EXTRAIT:

=====

15Tout le travail de DL, que ce soit sur la philosophie, sur le théâtre, ou encore sur les textes biologiques, psychologiques et médicaux, auxquels nous n’avons pas pu malheureusement réserver une place, s’accompagne depuis le début d’une interrogation sur la discipline philologique, sur ses méthodes et sur ses idéologies, manifestes ou cachées (voir l’article d’Andrea Cozzo). Sans jamais faire l’objet d’une grande synthèse3, sa réflexion s’est développée dans une série d’articles consacrés à des figures majeures de la discipline, ainsi qu’à des moments théoriques significatifs pour l’évolution des paradigmes en cours dans l’exégèse des textes anciens. Parmi les fils conducteurs de ces recherches, on rappelera son insistance sur l’importance de la transmission, depuis les Alexandrins jusqu’à nos jours, dans le processus de transformation, voire de construction, des textes anciens, tels que nous les lisons aujourd’hui ; la mise en lumière des manipulations auxquelles ces textes ont été soumis au cours de l’histoire, dans la formation de l’idéologie classiciste de l’Altertumswissenschaft, mais aussi dans les lectures modernes et contemporaines, relayées par les pratiques de l’enseignement scolaire ; son insistance enfin sur l’importance de la contextualisation, anthropologique, sociale et politique, dans l’approche des œuvres de l’Antiquité, afin de mieux comprendre ces Autres qu’étaient les Grecs.
16Cette réflexion aboutit à une pratique philologique, entièrement soutenue par une véritable pensée de la « relation au différent », comme condition indispensable à toute tentative de compréhension des textes. Son attention constante pour les contenus culturels et idéologiques, ainsi que le choix tout à fait particulier de ses objets d’étude, en sont, nous semble-t-il, un témoignage.
Notes de bas de page
1 Pour une présentation de la figure d’Adelmo Barigazzi et de son magistère à Pavie, voir D. Lanza, « Adelmo Barigazzi maestro a Pavia », Prometheus 22, 1996, p. 11-16 (tout le numéro de la revue lui est consacré).
2 Voir respectivement « Dimenticare i Greci », dans S. Settis (éd.), I Greci, vol. 3, I Greci oltre la Grecia, Turin, 2001, et « Vernant et l’Italie », Europe 964-5, août-septembre 2009.
3 Mais voir maintenant le recueil Interrogare il passato. Lo studio dell’antico tra Otto e Novecento, Rome, 2013, qui rassemble les principaux travaux de DL sur l’histoire de la philologie classique.

=====

DONNÉES FOURNIES:
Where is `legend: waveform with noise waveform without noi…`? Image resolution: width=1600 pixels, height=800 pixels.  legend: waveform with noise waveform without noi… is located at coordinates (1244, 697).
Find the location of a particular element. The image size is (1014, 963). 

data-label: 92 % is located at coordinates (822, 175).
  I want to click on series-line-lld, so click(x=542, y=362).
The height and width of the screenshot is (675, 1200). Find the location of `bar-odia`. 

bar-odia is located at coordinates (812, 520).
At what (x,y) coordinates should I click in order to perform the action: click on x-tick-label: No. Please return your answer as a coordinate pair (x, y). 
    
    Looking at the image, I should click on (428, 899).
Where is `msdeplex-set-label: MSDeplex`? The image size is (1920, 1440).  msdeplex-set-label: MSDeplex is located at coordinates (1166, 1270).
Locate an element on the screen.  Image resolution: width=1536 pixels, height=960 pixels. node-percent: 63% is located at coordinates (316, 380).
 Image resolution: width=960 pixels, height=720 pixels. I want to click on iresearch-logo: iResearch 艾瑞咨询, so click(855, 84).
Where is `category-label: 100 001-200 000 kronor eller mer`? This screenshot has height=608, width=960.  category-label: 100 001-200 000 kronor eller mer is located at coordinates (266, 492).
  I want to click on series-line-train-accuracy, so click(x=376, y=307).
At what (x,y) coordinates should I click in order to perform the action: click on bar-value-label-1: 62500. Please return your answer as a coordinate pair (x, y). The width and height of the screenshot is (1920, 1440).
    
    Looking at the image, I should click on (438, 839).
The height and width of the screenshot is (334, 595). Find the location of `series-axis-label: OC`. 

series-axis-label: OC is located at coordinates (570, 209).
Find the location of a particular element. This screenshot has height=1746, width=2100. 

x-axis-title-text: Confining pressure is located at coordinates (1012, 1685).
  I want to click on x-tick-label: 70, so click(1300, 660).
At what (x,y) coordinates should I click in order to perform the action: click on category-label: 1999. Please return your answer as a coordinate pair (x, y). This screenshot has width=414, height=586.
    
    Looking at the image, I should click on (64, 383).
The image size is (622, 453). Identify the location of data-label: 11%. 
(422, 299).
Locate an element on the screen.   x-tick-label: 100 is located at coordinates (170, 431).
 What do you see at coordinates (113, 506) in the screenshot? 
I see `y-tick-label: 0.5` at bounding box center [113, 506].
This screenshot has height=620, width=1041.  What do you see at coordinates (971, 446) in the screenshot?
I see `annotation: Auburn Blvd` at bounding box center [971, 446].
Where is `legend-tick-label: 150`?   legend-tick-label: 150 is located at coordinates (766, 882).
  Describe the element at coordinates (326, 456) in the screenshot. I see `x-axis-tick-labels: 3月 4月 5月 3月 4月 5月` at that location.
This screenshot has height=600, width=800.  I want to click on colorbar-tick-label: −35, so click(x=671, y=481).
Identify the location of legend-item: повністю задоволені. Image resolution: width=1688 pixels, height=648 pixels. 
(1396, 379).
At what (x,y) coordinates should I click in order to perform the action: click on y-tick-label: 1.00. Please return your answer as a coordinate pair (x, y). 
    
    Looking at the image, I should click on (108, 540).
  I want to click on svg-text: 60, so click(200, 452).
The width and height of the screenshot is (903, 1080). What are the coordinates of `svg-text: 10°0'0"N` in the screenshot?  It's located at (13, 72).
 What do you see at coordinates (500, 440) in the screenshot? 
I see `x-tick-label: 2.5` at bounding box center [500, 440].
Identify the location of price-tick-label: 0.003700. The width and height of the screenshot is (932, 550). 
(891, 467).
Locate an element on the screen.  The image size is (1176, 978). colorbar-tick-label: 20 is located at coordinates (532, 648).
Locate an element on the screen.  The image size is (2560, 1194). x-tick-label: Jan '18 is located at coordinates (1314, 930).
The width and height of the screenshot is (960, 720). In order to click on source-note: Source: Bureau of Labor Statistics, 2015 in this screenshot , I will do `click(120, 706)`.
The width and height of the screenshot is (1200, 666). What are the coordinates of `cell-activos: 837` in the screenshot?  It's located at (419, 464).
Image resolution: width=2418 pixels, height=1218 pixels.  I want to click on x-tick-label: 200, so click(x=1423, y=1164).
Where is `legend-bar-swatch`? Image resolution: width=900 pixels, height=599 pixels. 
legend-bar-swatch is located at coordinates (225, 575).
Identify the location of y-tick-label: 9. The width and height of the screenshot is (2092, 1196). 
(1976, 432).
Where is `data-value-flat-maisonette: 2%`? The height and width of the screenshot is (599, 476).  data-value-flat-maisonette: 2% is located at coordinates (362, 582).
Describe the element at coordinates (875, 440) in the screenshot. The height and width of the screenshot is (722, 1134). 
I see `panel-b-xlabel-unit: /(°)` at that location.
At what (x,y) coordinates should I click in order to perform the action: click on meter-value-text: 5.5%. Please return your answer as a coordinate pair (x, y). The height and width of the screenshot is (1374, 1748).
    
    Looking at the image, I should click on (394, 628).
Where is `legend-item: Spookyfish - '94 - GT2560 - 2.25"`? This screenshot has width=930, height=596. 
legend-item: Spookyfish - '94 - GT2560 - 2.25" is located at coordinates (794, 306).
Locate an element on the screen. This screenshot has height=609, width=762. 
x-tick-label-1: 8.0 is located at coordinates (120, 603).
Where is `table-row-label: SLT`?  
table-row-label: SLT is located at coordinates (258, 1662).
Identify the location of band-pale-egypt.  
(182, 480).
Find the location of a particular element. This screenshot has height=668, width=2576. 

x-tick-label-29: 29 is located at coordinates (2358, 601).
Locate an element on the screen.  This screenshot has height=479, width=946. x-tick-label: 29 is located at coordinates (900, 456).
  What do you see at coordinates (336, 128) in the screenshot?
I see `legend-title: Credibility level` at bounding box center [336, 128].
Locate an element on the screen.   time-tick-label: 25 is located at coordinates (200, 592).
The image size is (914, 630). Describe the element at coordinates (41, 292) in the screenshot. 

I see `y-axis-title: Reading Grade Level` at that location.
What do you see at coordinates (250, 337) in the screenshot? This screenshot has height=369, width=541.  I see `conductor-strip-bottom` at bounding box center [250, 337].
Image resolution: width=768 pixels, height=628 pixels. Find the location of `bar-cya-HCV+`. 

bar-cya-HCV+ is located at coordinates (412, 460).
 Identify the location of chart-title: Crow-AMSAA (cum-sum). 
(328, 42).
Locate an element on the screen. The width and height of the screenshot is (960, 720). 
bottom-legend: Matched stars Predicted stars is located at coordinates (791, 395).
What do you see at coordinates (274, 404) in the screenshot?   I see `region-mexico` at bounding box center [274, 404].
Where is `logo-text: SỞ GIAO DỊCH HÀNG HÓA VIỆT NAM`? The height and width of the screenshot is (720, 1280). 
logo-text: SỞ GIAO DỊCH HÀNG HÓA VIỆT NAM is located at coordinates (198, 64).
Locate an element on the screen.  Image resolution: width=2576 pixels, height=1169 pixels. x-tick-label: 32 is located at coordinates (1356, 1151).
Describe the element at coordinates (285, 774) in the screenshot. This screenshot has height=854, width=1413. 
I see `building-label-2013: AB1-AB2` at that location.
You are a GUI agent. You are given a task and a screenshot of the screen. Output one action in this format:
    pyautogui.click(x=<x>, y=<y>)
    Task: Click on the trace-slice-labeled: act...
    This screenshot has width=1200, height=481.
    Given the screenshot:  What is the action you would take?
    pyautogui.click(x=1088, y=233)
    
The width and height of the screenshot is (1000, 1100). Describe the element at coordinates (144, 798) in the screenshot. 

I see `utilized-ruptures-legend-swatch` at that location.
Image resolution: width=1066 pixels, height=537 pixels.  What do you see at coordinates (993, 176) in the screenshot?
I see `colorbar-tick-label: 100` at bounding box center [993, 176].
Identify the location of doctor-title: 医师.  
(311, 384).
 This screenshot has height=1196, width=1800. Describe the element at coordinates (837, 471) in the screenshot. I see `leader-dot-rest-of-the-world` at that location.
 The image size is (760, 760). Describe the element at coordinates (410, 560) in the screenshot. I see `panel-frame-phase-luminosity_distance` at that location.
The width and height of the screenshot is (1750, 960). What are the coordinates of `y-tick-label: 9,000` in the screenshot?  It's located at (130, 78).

=====

CONSIGNE:
Modifiez l'extrait, de « Notes de bas » jusqu'à « la philologie classique. », en remplaçant « recueil » par « volume ». Les entrées ne servent à rien ici.

RÉPONSE:
Notes de bas de page
1 Pour une présentation de la figure d’Adelmo Barigazzi et de son magistère à Pavie, voir D. Lanza, « Adelmo Barigazzi maestro a Pavia », Prometheus 22, 1996, p. 11-16 (tout le numéro de la revue lui est consacré).
2 Voir respectivement « Dimenticare i Greci », dans S. Settis (éd.), I Greci, vol. 3, I Greci oltre la Grecia, Turin, 2001, et « Vernant et l’Italie », Europe 964-5, août-septembre 2009.
3 Mais voir maintenant le volume Interrogare il passato. Lo studio dell’antico tra Otto e Novecento, Rome, 2013, qui rassemble les principaux travaux de DL sur l’histoire de la philologie classique.